• Exercise data

************

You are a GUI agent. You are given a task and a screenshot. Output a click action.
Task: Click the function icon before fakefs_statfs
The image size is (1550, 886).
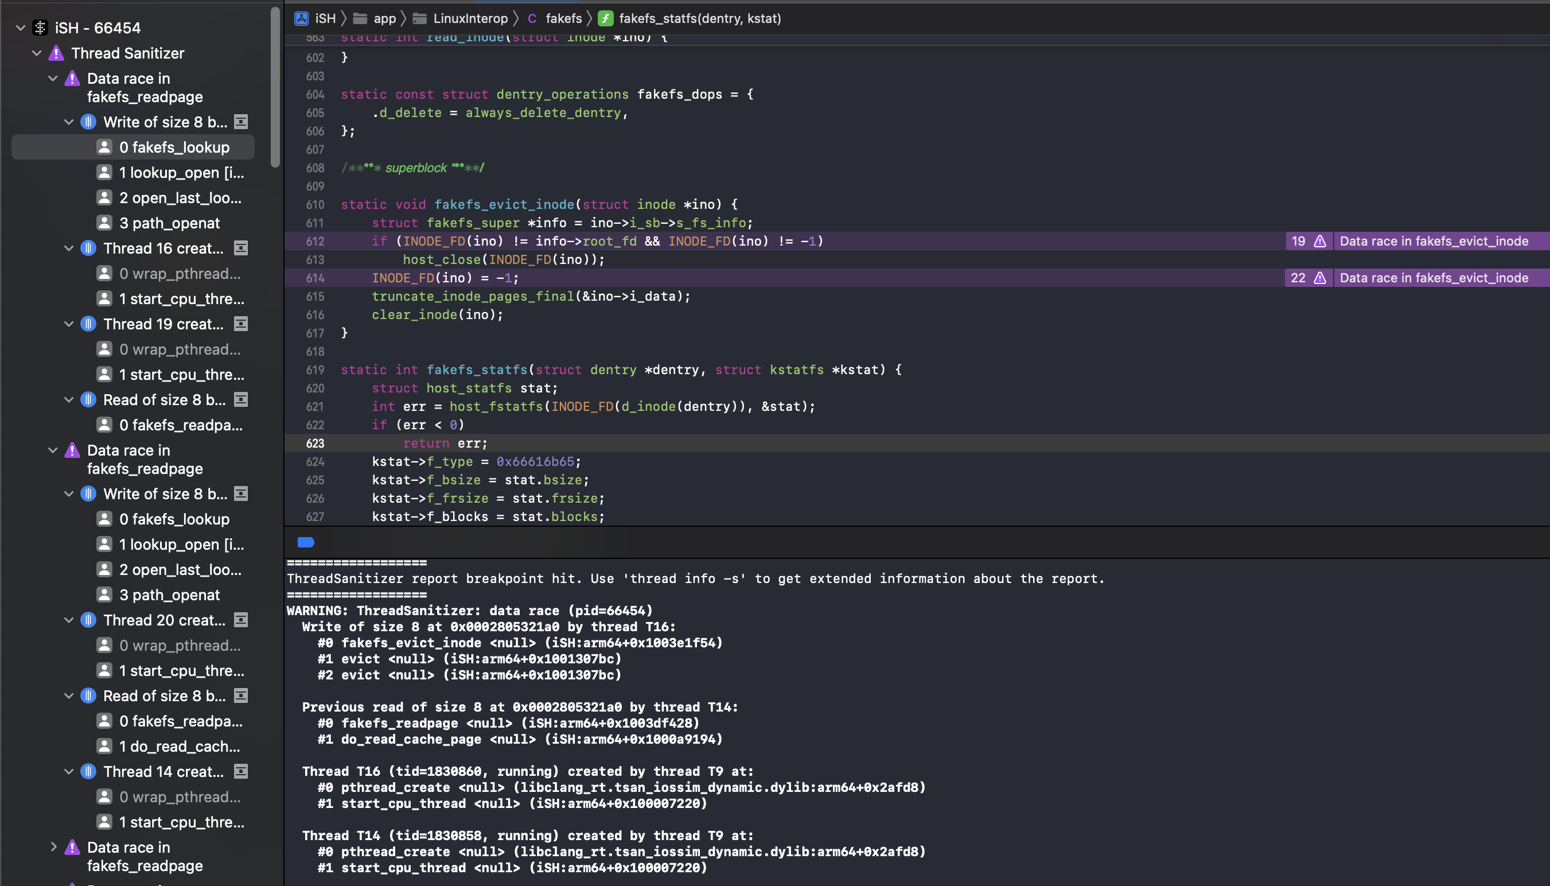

************

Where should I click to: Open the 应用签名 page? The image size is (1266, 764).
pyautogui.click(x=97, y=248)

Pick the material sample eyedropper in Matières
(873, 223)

************

• Work required
Your answer must be the lines above from the one containing "You are a GUI" to the one containing "The image size is (1550, 886).", both included, restated word for word.

• Answer below
You are a GUI agent. You are given a task and a screenshot. Output a click action.
Task: Click the function icon before fakefs_statfs
The image size is (1550, 886).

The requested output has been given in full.